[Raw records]
☆ ☆ ☆ ☆

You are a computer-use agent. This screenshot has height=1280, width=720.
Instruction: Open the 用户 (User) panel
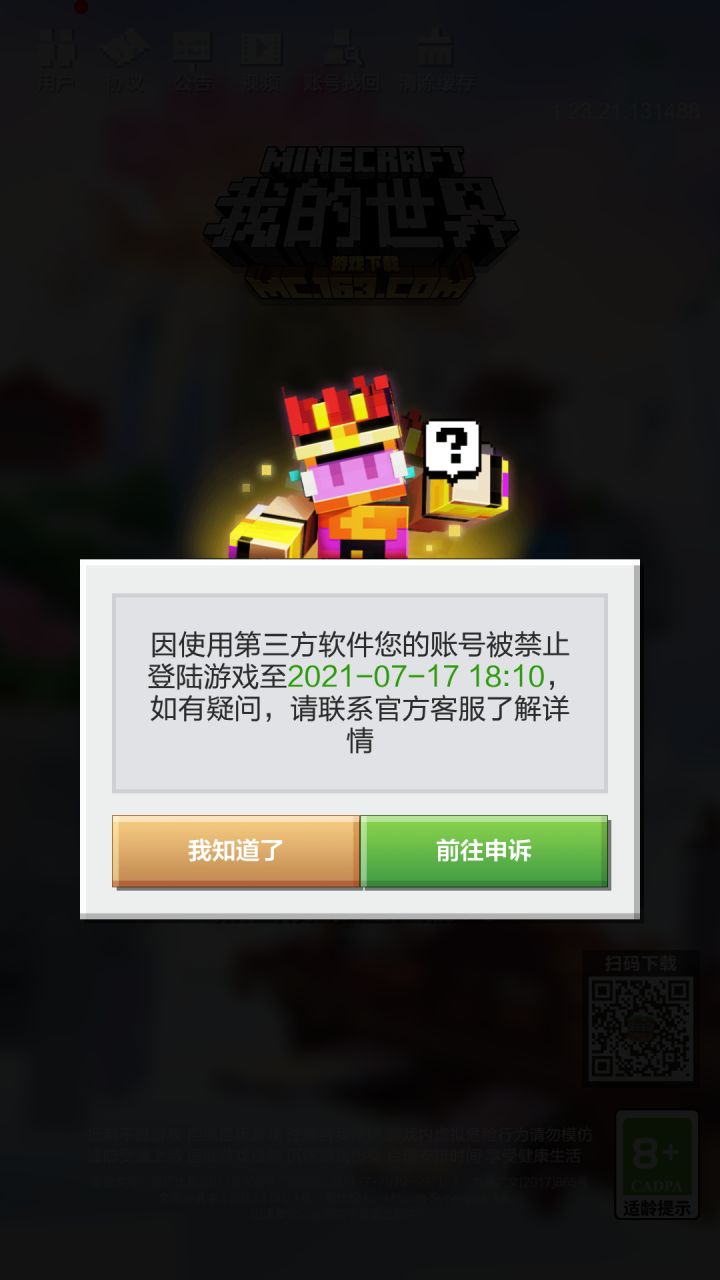[x=55, y=57]
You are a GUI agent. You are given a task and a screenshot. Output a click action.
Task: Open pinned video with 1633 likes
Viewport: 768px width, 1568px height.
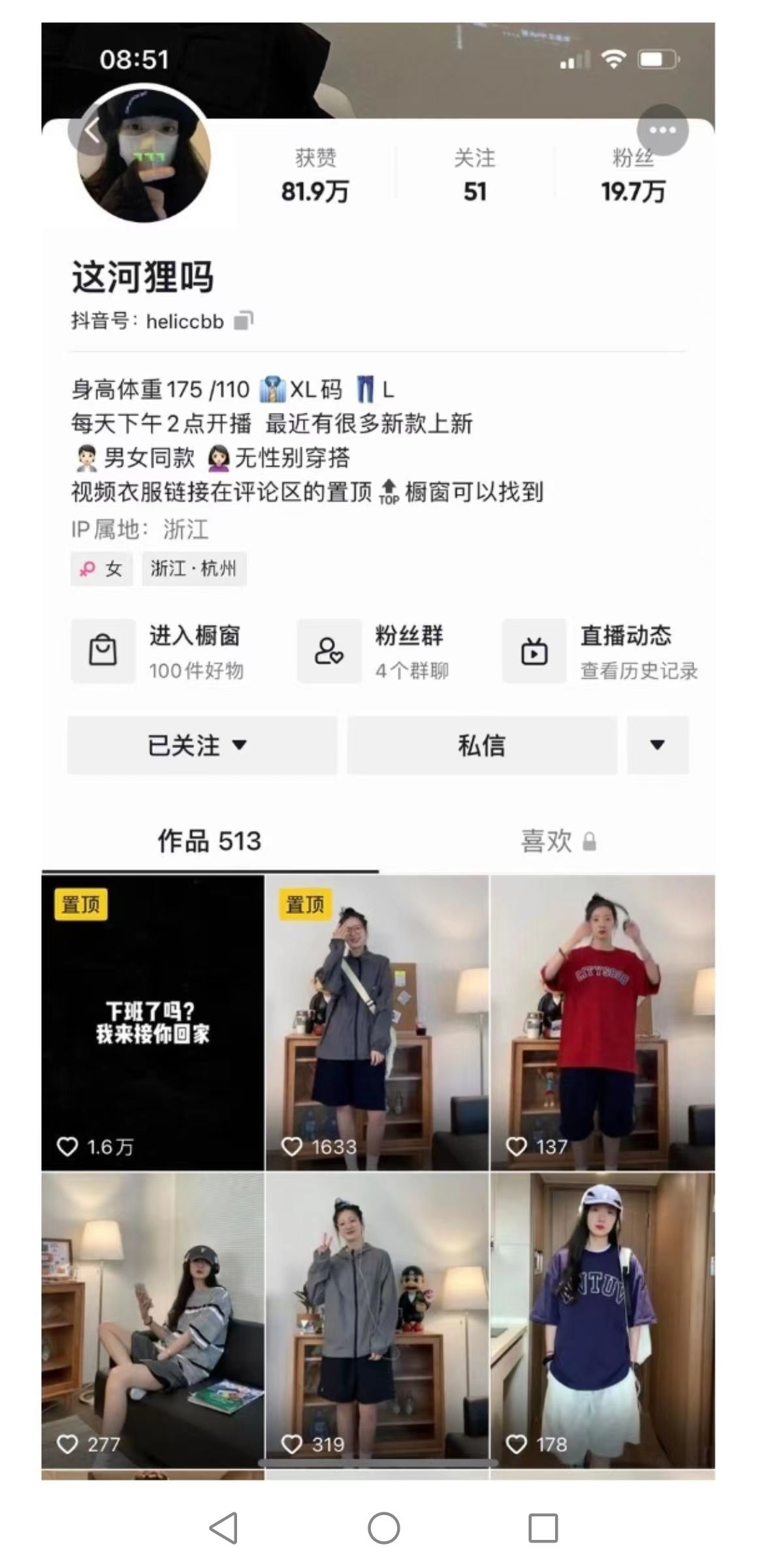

☆ ☆ ☆ ☆

Rewrite all the items above, swapping every "screenshot" for "capture" and leaving everything else as it is. Omit the pictures from your answer.

## Written response:
You are a computer-use agent. This capture has height=1280, width=720.
Instruction: Open the 用户 (User) panel
[x=55, y=57]
You are a GUI agent. You are given a task and a capture. Output a click action.
Task: Open pinned video with 1633 likes
Viewport: 768px width, 1568px height.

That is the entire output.